Computers have made the commission of crimes so much easier, from stealing someone’s identity to hacking into bank accounts, and of course, with making fraudulent phone calls to vulnerable people. Recently, the Federal Communications Commission has been cracking down on the latter, called ‘robocalls,’ and last Thursday got its largest fine in history. Adrian Abramovich, from Florida, is charged with making almost 100 million robocalls in the short time period of three months.
Robocallers use technology to mimic the first six digits of someone’s telephone neighbor to call someone, which is illegal under federal law. In 2009, the Truth in Caller ID act was passed, along with the FCC’s rules which do not allow ‘spoofing’ local numbers with the intent to cause harm, defraud, or wrongfully obtain anything of value. You are more likely to pick up a phone number if you recognize it as a local one. The FCC’s enforcement bureau also notified Mr. Abramovich of him potentially violating the federal wire fraud statute, if he has devised or intended to devise a scheme to defraud, or obtain money under fraudulent pretenses using wire, radio or television communication. According to citations and available records, Mr. Abramovich is accused of the following.
Spoofing local phone numbers and calling up to millions of victims each day. Once the victim picked up the phone, they heard a pre-recorded message inducing the victim to believe a major hospitality company was calling them, among them Expedia and Marriott. They were offered a discounted trip, and once they accepted, they were then transferred to a live operator who would try to sell them timeshares in Mexico – completely unrelated to any content or companies mentioned in the pre-recorded message. The companies learned of this scheme through complaining customers and actually helped the FCC in its investigation.
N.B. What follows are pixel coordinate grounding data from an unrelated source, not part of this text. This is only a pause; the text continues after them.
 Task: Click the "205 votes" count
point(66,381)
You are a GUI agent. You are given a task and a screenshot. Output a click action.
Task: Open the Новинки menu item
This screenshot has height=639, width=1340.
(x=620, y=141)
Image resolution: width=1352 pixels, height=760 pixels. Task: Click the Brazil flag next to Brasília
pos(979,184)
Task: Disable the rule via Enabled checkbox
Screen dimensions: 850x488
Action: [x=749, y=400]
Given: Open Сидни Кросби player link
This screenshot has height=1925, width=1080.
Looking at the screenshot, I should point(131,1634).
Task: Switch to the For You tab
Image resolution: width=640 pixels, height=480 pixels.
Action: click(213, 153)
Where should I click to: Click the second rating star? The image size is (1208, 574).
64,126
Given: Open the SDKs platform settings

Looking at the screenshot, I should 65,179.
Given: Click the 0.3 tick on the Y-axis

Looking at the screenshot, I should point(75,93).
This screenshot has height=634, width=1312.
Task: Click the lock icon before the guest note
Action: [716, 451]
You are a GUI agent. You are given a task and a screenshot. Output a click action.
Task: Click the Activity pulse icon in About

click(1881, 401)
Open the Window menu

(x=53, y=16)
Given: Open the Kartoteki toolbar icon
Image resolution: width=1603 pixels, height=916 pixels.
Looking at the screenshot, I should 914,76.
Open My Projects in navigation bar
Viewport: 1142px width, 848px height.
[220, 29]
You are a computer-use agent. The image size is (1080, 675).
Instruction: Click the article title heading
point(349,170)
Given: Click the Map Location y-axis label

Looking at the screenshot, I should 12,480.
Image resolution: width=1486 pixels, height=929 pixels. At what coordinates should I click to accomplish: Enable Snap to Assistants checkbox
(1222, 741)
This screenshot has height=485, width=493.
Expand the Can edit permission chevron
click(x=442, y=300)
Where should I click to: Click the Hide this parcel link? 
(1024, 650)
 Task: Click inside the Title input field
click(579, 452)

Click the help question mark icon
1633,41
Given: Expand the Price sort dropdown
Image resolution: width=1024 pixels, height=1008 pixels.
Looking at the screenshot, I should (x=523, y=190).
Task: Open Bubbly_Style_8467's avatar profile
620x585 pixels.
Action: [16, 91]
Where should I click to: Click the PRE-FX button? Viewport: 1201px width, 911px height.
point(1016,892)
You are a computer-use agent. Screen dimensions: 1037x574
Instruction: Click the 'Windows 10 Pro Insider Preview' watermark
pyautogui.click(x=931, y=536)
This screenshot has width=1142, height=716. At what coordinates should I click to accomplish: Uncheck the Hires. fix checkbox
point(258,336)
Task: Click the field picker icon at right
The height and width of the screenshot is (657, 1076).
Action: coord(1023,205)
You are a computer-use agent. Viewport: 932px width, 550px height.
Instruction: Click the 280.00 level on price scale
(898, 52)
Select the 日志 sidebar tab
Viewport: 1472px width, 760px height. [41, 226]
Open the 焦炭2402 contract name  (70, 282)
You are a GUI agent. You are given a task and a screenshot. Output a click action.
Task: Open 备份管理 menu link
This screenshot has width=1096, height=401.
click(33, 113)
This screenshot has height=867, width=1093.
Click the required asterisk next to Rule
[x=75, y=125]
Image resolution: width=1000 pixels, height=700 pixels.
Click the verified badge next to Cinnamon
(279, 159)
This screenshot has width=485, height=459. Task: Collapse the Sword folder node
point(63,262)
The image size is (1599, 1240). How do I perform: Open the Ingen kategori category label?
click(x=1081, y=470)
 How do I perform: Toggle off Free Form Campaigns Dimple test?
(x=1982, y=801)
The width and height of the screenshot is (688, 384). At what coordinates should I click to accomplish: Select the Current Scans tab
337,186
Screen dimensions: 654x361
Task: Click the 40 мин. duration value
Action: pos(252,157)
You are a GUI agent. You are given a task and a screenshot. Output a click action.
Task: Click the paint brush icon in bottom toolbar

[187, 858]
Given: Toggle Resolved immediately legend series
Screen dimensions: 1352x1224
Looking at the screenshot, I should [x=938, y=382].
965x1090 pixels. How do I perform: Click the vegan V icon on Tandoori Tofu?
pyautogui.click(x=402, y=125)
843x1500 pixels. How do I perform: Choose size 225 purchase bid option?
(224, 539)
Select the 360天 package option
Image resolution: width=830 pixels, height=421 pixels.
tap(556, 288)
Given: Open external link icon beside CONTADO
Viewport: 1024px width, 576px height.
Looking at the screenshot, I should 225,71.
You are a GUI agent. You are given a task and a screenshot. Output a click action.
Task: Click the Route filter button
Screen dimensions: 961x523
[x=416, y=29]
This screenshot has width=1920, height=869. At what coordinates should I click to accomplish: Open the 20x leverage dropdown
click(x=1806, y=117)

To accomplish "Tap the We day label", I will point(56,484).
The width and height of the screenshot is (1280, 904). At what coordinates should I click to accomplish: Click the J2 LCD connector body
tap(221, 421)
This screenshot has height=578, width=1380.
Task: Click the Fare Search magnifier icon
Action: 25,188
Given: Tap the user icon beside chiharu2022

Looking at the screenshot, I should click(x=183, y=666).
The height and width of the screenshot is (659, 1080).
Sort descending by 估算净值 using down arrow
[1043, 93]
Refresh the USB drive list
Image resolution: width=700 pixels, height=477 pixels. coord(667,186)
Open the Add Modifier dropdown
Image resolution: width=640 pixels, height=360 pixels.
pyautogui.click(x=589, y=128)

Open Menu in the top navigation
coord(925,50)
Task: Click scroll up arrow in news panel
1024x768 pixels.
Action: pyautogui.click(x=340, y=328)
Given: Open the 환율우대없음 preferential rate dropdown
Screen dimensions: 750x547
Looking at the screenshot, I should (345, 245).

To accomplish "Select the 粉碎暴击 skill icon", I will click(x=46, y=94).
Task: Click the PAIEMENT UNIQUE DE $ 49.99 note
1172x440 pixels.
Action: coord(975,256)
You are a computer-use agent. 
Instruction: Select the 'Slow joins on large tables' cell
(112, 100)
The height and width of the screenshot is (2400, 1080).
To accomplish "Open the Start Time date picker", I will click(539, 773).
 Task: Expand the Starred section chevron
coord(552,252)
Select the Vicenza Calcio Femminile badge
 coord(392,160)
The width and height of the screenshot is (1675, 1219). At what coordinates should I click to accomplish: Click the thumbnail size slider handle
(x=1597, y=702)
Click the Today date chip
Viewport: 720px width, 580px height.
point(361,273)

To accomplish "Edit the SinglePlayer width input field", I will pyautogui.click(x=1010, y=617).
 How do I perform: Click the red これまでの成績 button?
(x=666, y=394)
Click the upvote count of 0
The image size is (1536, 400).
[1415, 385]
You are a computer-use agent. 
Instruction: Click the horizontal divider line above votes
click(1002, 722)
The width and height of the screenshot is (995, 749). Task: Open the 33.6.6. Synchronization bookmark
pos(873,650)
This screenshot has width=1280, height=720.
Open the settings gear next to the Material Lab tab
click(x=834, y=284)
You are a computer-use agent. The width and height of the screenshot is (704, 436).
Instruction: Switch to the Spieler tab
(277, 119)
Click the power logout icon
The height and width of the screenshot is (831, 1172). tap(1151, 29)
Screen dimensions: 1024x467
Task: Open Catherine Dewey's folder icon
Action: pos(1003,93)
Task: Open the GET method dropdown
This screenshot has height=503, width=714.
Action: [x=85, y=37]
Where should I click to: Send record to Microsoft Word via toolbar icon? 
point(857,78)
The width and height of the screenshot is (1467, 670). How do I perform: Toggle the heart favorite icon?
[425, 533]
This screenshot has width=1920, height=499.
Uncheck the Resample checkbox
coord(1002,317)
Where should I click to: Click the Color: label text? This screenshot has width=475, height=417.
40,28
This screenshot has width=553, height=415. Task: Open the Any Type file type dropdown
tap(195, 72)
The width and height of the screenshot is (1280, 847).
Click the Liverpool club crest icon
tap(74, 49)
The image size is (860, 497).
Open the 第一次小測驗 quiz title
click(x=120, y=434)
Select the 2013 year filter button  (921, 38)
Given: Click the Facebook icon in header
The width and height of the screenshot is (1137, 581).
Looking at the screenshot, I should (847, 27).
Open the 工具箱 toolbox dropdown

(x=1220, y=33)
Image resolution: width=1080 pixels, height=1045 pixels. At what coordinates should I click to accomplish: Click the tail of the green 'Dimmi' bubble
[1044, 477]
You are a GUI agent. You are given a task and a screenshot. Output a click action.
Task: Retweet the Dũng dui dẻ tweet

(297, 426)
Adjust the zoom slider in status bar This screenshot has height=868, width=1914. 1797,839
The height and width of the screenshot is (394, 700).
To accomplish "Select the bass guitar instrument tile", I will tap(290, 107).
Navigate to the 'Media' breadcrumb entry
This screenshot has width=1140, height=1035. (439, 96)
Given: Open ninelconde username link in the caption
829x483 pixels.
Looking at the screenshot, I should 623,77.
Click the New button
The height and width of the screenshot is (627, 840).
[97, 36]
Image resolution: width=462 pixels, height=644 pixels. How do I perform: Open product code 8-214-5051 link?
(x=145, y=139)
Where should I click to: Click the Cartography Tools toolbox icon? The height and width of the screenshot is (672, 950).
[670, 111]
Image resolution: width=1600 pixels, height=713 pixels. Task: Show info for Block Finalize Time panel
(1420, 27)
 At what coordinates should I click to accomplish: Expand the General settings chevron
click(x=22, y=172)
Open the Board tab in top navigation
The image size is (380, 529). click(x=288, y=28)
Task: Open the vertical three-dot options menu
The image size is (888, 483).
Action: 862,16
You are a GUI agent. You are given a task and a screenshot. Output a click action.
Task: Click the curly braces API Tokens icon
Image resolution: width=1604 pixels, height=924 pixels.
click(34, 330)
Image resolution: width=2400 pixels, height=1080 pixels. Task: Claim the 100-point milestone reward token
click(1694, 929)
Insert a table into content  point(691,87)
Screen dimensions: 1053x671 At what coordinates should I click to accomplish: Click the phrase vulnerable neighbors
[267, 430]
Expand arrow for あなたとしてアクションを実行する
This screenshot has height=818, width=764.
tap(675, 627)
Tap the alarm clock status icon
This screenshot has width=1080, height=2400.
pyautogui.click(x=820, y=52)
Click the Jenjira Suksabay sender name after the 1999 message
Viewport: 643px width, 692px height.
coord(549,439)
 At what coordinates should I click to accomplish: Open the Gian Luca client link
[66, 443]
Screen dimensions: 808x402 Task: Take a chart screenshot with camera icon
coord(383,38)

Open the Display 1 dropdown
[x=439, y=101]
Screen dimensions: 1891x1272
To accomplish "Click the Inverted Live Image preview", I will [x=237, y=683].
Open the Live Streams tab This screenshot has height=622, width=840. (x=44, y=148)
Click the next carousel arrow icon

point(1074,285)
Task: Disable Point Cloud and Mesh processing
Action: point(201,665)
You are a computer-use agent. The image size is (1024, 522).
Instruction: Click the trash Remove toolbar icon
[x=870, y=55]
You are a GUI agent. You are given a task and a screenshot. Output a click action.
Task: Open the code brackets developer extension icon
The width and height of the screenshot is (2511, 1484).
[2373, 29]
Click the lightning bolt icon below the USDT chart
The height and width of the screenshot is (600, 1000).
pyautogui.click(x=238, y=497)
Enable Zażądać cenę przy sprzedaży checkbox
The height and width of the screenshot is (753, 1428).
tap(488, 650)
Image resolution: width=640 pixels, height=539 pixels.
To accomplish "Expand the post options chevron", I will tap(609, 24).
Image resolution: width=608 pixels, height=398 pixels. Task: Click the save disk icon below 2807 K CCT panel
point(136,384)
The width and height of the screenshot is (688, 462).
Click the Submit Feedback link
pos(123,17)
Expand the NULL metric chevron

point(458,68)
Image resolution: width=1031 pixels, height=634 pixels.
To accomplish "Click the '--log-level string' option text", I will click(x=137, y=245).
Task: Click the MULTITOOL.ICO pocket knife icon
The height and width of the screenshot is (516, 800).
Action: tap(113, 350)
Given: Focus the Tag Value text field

Mr. Abramovich was charged with a $120 million fine, which he can appeal. Part of the reason the fine is so large is that other companies contacted the FCC and alleged that the massive amounts of calls (in one day, over 2.1 million calls) affected other communications networks, including a medical pager network, which interfered with patients receiving medical treatment in hospitals. This was in spite of Mr. Abramovich’s cooperation with the FCC, including testifying before the Senate Congressional Committee about his conduct and the availability of technology to abuse for robocalling purposes.
The Telephone Consumer Protection Act was a civil law also passed by the Federal Communications Commission and intended to prevent automated dialers from making unwanted calls. The act prohibits the use of an automated dialing machine (although this provision was recently struck down as unconstitutionally broad), calling people who do not have an established business relationship with the company, failing to provide the ability to opt out of calls, and calling numbers on the National Do Not Call Register, among other acts.
In Mr. Abramovich’s Senate testimony, he asserted his Fifth Amendment rights against self-incrimination, but the FCC remains resolute about his criminal intent. Not only did Mr. Abramovich have the intent to cause harm and defraud individuals, but he actually succeeded in doing so. According to the chairman of the FCC, several elderly folks were duped into purchasing travel offers under the false pretenses of his initial recorded phone call.